Jakarta (ANTARA) - Deputi V Kantor Staf Presiden Jaleswari Pramodhawardani menyatakan jalan penyelesaian pelanggaran HAM berat (PHB) masa lalu melalui pengadilan (yudisial) dan luar pengadilan (non-yudisial), saling melengkapi dan keduanya perlu ditempuh.

"Jalan yudisial dan non-yudisial merupakan proses yang berbeda. Akan tetapi, perlu ditempuh kedua-duanya untuk memastikan tercapainya aspek-aspek keadilan transisional yang diakui komunitas internasional sebagai metode menyelesaikan pelanggaran HAM masa lalu," kata Jaleswari dalam siaran pers di Jakarta, Sabtu.

Jaleswari mengatakan bahwa metode penyelesaian PHB masa lalu meliputi aspek kebenaran, keadilan, pemulihan, dan jaminan ketidakberulangan.

Menurut dia, jalur penyelesaian yudisial dan non-yudisial bersifat saling melengkapi atau komplementer, bukan saling menggantikan untuk memastikan penyelesaian kasus secara menyeluruh.

Jalur yudisial diatur oleh UU Nomor 26 Tahun 2000 tentang Pengadilan HAM. Sementara itu, jalur non-yudisial dapat turut diintervensi melalui produk eksekutif.

Meski demikian, Jaleswari memandang kedua jalur tersebut saling melengkapi dan menyempurnakan.

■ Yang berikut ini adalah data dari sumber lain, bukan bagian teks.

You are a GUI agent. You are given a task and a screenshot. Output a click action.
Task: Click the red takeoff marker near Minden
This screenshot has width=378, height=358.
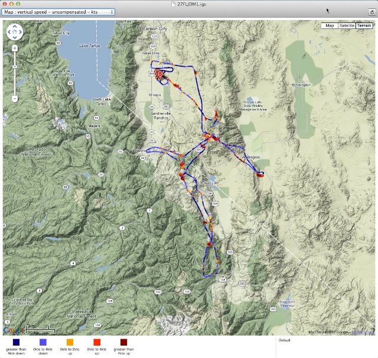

Keduanya dapat dijalankan secara paralel.

Ia menuturkan bahwa mekanisme non-yudisial merupakan upaya pemerintah memberi prioritas pada pemenuhan hak-hak korban pelanggaran HAM yang berat.

Bila mekanisme yudisial berorientasi pada keadilan retributif, mekanisme non-yudisial berorientasi pada pemulihan korban dan lebih memungkinkan atas terwujudnya hak-hak korban, seperti hak untuk mengetahui kebenaran, hak atas keadilan, hak atas pemulihan, dan hak atas kepuasan.

"Mekanisme non-yudisial memberi kesempatan yang besar kepada korban didengar, diberdayakan, dimuliakan, dan dipulihkan martabatnya melalui pengungkapan kebenaran, pemulihan, fasilitasi rekonsiliasi, memorialisasi, dan lain sebagainya," jelasnya.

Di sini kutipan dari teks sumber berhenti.